Robert Cybulski, wiceprezes firmy telekomunikacyjnej, członek kadry obozowej i zarządu Społecznego Biura, od kilku lat jest komendantem obozów. Do wysoce zaangażowanych organizatorów zaliczają się: Monika Ekert, Magdalena Dębowska, Filip Graczyk i Piotr Moskwa. Jest ich więcej – nie sposób wszystkich wymienić.
Projekt Cieciorka miał momenty krytyczne, czasem wydawało się, że to już ostatni obóz. Polski Czerwony Krzyż odmawiał pomocy organizacyjnej, powoływano Społeczne Biuro Organizacji Obozów, aż w 2015 r. powstało Stowarzyszenie Organizacji Obozów Cieciorka, zarejestrowane formalnie, ze swoim statutem. Cieciorka trwa. O jej znaczeniu i popularności świadczy teczka wypełniona artykułami prasowymi nie tylko pism lokalnych. Często informacje o obozach zamieszczała „Gazeta AMG”, były już także doniesienia w „The Lion in Poland”. Poza sponsorami, wspierającymi stowarzyszenie finansowo są jeszcze osoby i instytucje służące pomocą w załatwianiu licznych spraw organizacyjnych i technicznych, zaopatrzenia obozów, transportu. W pozyskiwanie kadry obozowej włączają się władze uczelni, kierownicy placówek służby zdrowia – osoby zarażone bakcylem Cieciorki.
LC Gdańsk Neptun wspiera finansowo „Cieciorkę” od początku działalności Klubu, wspomaga też w działaniach organizacyjnych. Moralnym obowiązkiem każdego prezydenta jest odwiedzenie obozu letniego oraz zimowego spotkania. Interesujemy się problemami i kłopotami, wspieramy logistycznie, a w zadaniach statutowych Klubu jedno z czołowych miejsc zajmuje Cieciorka. Główni organizatorzy obozów Cieciorka otrzymali honorowe wyróżnienie „Lew z Sercem”, które nadawane jest przez Klub raz w roku za działalność charytatywną. Pierwszym w historii Klubu laureatem tego wyróżnienia został Zbigniew Pazderski w 1994 r., a Robert Cybulski w 2010 r.
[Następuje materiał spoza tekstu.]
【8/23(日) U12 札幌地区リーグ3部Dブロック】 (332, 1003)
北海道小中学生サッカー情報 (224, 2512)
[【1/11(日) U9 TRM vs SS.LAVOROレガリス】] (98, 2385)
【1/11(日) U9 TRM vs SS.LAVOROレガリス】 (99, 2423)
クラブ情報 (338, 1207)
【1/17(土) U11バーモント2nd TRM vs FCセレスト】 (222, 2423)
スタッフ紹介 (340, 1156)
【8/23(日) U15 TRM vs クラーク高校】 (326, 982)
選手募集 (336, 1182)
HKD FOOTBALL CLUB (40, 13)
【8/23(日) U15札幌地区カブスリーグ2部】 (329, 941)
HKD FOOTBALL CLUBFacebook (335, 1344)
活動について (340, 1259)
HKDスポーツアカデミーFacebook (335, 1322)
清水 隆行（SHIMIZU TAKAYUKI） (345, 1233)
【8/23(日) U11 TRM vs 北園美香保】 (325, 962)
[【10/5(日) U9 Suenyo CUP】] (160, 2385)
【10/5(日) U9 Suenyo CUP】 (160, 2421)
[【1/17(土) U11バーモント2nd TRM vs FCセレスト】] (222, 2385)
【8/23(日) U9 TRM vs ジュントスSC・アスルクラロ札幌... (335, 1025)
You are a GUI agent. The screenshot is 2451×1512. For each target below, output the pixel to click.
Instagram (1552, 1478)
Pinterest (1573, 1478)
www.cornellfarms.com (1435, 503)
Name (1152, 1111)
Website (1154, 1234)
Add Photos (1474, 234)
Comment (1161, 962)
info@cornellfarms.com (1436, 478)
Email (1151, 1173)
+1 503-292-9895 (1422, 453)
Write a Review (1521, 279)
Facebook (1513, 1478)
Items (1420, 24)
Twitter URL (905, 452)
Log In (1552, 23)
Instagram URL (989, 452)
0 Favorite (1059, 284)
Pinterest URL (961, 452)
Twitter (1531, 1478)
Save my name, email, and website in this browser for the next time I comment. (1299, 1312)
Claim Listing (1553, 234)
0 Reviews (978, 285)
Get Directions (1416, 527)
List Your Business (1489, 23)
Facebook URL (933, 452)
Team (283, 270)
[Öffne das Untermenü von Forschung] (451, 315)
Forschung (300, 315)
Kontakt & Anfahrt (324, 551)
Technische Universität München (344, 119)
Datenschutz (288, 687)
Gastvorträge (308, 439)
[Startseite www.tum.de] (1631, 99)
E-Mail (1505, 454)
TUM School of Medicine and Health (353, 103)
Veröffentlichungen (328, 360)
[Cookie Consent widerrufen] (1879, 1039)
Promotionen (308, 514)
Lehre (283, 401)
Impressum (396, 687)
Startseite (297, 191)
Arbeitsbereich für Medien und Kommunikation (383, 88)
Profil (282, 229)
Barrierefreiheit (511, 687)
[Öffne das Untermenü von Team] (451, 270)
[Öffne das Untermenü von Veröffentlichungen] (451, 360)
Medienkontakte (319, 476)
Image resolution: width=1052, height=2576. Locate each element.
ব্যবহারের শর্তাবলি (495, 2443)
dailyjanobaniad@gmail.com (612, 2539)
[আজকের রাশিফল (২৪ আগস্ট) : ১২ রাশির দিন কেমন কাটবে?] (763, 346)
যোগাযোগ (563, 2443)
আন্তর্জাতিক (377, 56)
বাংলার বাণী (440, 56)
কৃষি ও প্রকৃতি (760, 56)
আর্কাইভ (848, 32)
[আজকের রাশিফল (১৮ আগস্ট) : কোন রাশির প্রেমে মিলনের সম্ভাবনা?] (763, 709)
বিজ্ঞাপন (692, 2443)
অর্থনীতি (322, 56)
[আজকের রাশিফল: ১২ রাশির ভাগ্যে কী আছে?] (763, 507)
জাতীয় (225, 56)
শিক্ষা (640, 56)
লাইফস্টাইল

Atmosfera obozów Cieciorki jest szczególna – dużo uśmiechów, wzajemnej życzliwości, radości, niespotykane zaangażowanie opiekunów i wychowawców. Pomimo, że nie ma tu komfortu, uczestnicy niecierpliwie oczekują na to wydarzenie przez cały rok i przyjeżdżają na obozy chociaż czasem formalnie przestali już być dziećmi. Ba, zostają nawet opiekunami. Przyjaźń i radość są widoczne na spotkaniach poobozowych. Dotychczas w 61 turnusach obozowych uczestniczyło blisko 2 tysiące dzieci i prawie tyle samo opiekunów.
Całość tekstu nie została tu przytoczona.